▶ _Stored records_
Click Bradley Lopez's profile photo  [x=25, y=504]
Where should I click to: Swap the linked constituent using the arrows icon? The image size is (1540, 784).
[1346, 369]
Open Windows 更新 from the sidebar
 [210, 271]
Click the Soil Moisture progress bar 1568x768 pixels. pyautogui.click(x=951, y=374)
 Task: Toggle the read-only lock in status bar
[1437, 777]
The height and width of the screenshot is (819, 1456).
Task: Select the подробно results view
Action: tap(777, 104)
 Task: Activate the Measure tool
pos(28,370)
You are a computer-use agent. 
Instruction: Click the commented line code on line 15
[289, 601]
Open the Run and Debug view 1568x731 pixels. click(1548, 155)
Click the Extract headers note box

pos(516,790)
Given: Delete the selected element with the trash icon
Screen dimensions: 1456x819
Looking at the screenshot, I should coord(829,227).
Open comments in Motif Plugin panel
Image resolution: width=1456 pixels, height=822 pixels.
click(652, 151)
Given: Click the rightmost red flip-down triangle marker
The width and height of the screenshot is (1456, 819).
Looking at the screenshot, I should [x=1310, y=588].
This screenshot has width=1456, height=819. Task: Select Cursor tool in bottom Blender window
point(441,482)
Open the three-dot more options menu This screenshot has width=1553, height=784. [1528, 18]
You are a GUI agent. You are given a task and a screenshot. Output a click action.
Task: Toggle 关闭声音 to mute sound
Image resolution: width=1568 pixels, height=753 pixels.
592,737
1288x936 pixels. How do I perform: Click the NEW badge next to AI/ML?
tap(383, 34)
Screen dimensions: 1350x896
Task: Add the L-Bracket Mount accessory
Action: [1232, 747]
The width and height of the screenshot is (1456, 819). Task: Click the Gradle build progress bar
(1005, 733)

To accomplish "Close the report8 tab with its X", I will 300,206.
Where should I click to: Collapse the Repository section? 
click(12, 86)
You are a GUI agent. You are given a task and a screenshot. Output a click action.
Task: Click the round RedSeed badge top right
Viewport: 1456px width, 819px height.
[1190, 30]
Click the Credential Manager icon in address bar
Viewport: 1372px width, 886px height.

▶ _Exercise details_
Could you set down every record exactly as given?

▶ _Output for this exercise_
Click Bradley Lopez's profile photo  [x=25, y=504]
Where should I click to: Swap the linked constituent using the arrows icon? The image size is (1540, 784).
[1346, 369]
Open Windows 更新 from the sidebar
 [210, 271]
Click the Soil Moisture progress bar 1568x768 pixels. pyautogui.click(x=951, y=374)
 Task: Toggle the read-only lock in status bar
[1437, 777]
The height and width of the screenshot is (819, 1456).
Task: Select the подробно results view
Action: tap(777, 104)
 Task: Activate the Measure tool
pos(28,370)
You are a computer-use agent. 
Instruction: Click the commented line code on line 15
[289, 601]
Open the Run and Debug view 1568x731 pixels. click(1548, 155)
Click the Extract headers note box

pos(516,790)
Given: Delete the selected element with the trash icon
Screen dimensions: 1456x819
Looking at the screenshot, I should coord(829,227).
Open comments in Motif Plugin panel
Image resolution: width=1456 pixels, height=822 pixels.
click(652, 151)
Given: Click the rightmost red flip-down triangle marker
The width and height of the screenshot is (1456, 819).
Looking at the screenshot, I should [x=1310, y=588].
This screenshot has width=1456, height=819. Task: Select Cursor tool in bottom Blender window
point(441,482)
Open the three-dot more options menu This screenshot has width=1553, height=784. [1528, 18]
You are a GUI agent. You are given a task and a screenshot. Output a click action.
Task: Toggle 关闭声音 to mute sound
Image resolution: width=1568 pixels, height=753 pixels.
592,737
1288x936 pixels. How do I perform: Click the NEW badge next to AI/ML?
tap(383, 34)
Screen dimensions: 1350x896
Task: Add the L-Bracket Mount accessory
Action: [1232, 747]
The width and height of the screenshot is (1456, 819). Task: Click the Gradle build progress bar
(1005, 733)

To accomplish "Close the report8 tab with its X", I will 300,206.
Where should I click to: Collapse the Repository section? 
click(12, 86)
You are a GUI agent. You are given a task and a screenshot. Output a click action.
Task: Click the round RedSeed badge top right
Viewport: 1456px width, 819px height.
[1190, 30]
Click the Credential Manager icon in address bar
Viewport: 1372px width, 886px height.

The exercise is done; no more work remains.